**Written problem 1**.
Pull out the entries word for word, starting at the first entry and ending at the line that contains "point(1718,620)".

**Selected text**.
How to Make Miso Tofu
Preheat oven to 425F. Take your pressed tofu and tear it into 1 inch chunks with your hands into a large container or bowl. Drizzle with the tamari and avocado oil, then evenly sprinkle the cornstarch, nutritional yeast, white pepper and five spice over top. Toss the tofu in the mixture to evenly coat.
Spread the seasoned tofu in an even layer on a parchment lined baking tray and place in the oven to bake for 30 minutes, flipping half way.
Meanwhile, in a measuring cup add the miso paste, sugar, tamari, and mirin. With a spoon lightly mash the mixture together to break up the miso and smooth out any lumps. Add the water and vigorously whisk together until smooth. In a separate small bowl combine the cornstarch with 2 tbsp of water, whisking well until smooth.
Heat up a medium-sized skillet with cooking oil over medium heat. Once the oil is hot, add the white portion of the scallions, garlic, ginger and the chilies. Sauté for 2 minutes or until the garlic is both fragrant and starting to become golden.

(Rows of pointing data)
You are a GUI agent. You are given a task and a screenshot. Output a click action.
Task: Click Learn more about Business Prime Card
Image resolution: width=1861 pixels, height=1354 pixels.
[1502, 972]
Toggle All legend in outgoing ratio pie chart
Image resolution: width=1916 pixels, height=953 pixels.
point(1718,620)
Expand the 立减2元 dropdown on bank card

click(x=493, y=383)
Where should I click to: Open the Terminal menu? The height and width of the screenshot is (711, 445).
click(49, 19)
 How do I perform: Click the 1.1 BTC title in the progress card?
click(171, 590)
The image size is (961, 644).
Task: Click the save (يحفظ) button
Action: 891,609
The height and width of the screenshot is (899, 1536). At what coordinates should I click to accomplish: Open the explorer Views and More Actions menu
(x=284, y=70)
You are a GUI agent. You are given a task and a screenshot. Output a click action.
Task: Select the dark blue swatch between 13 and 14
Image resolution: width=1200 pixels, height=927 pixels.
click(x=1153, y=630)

**Written problem 2**.
In the miso tofu recipe, how long does the seasoned tofu bake in the oven?

**Full response 1**.
You are a GUI agent. You are given a task and a screenshot. Output a click action.
Task: Click Learn more about Business Prime Card
Image resolution: width=1861 pixels, height=1354 pixels.
[1502, 972]
Toggle All legend in outgoing ratio pie chart
Image resolution: width=1916 pixels, height=953 pixels.
point(1718,620)

**Full response 2**.
It bakes for 30 minutes, flipped halfway through.